- [Task to carry out]: Nothing but the lines from the one with "This screenshot has" through the end of the listing should be reproduced, each exactly and with pictures omitted.
------------
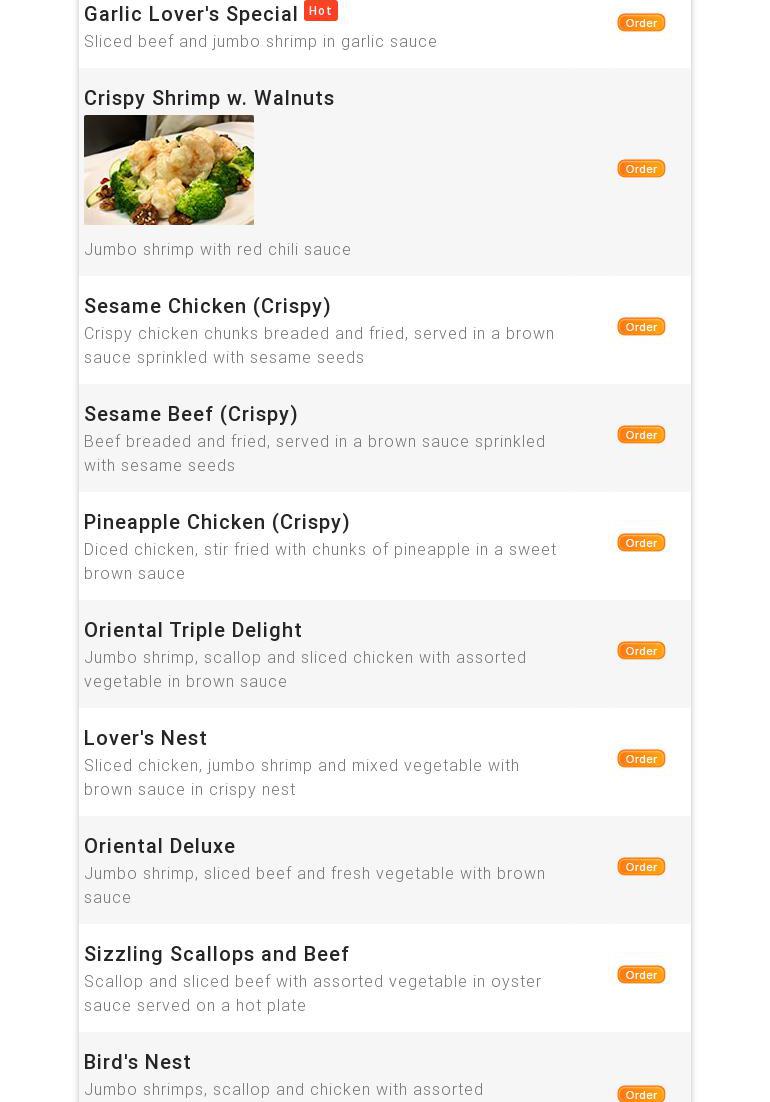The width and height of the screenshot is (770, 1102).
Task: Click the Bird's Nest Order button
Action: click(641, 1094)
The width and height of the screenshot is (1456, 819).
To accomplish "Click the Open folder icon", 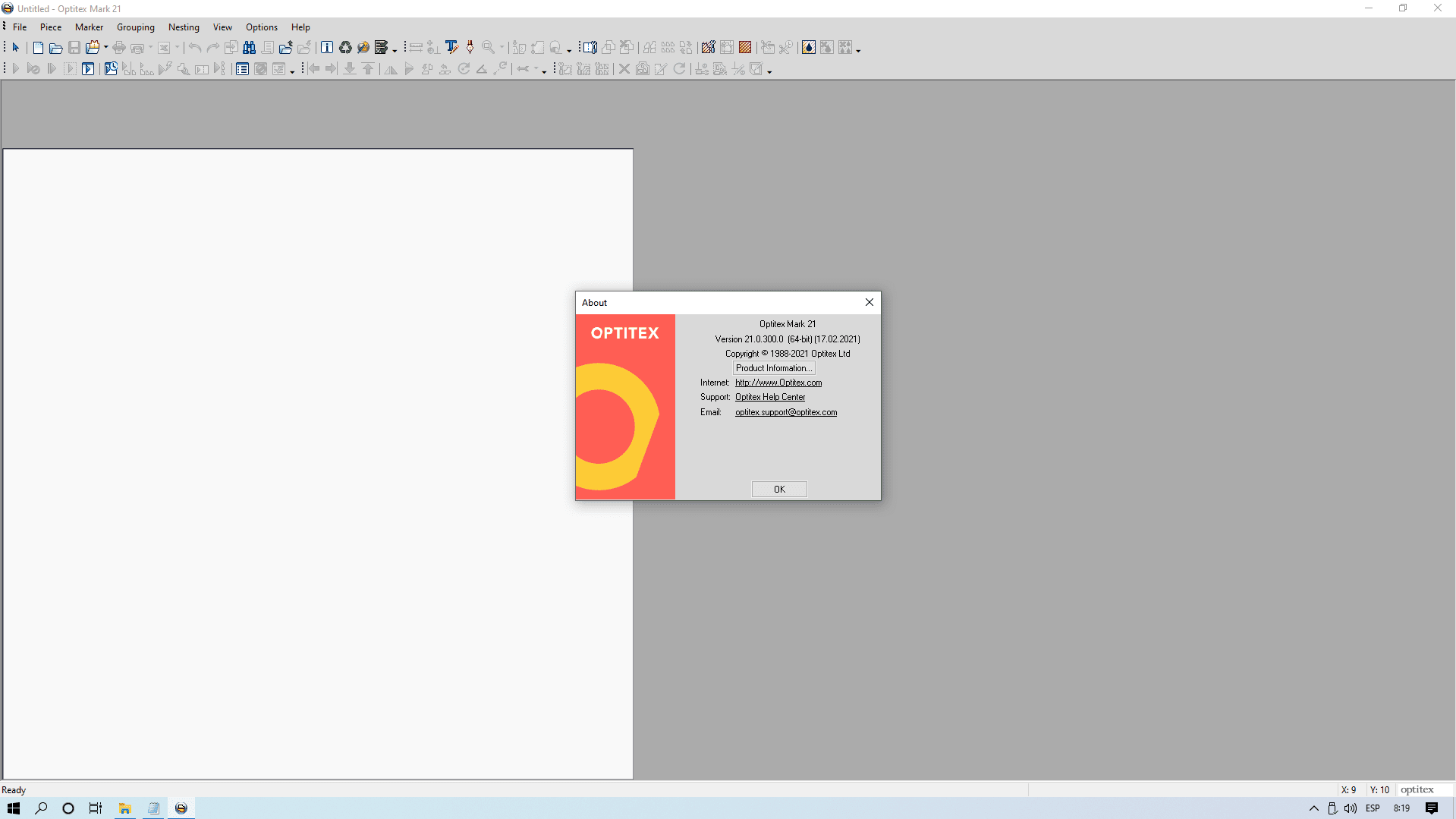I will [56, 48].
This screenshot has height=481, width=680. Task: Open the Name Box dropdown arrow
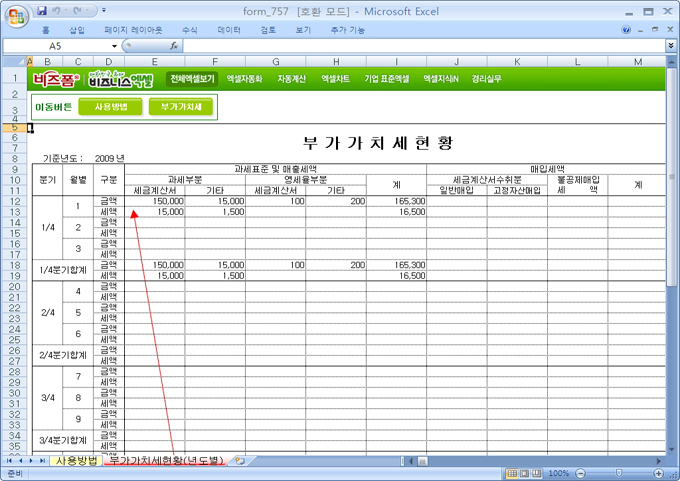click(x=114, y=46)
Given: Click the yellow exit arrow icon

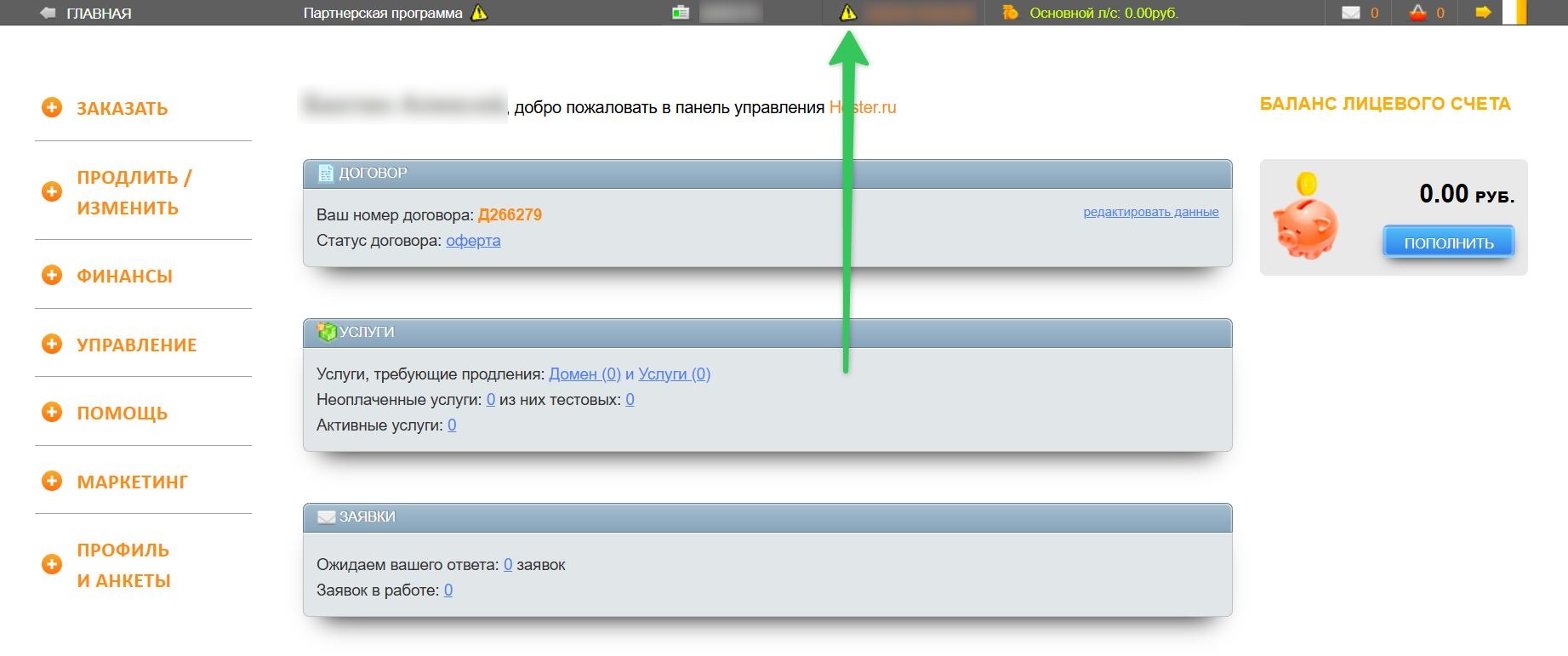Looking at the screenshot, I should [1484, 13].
------------
- [Answer for this exercise]:
This screenshot has height=481, width=680. Task: Open the Name Box dropdown arrow
click(x=114, y=46)
Given: Click the yellow exit arrow icon

Looking at the screenshot, I should [1484, 13].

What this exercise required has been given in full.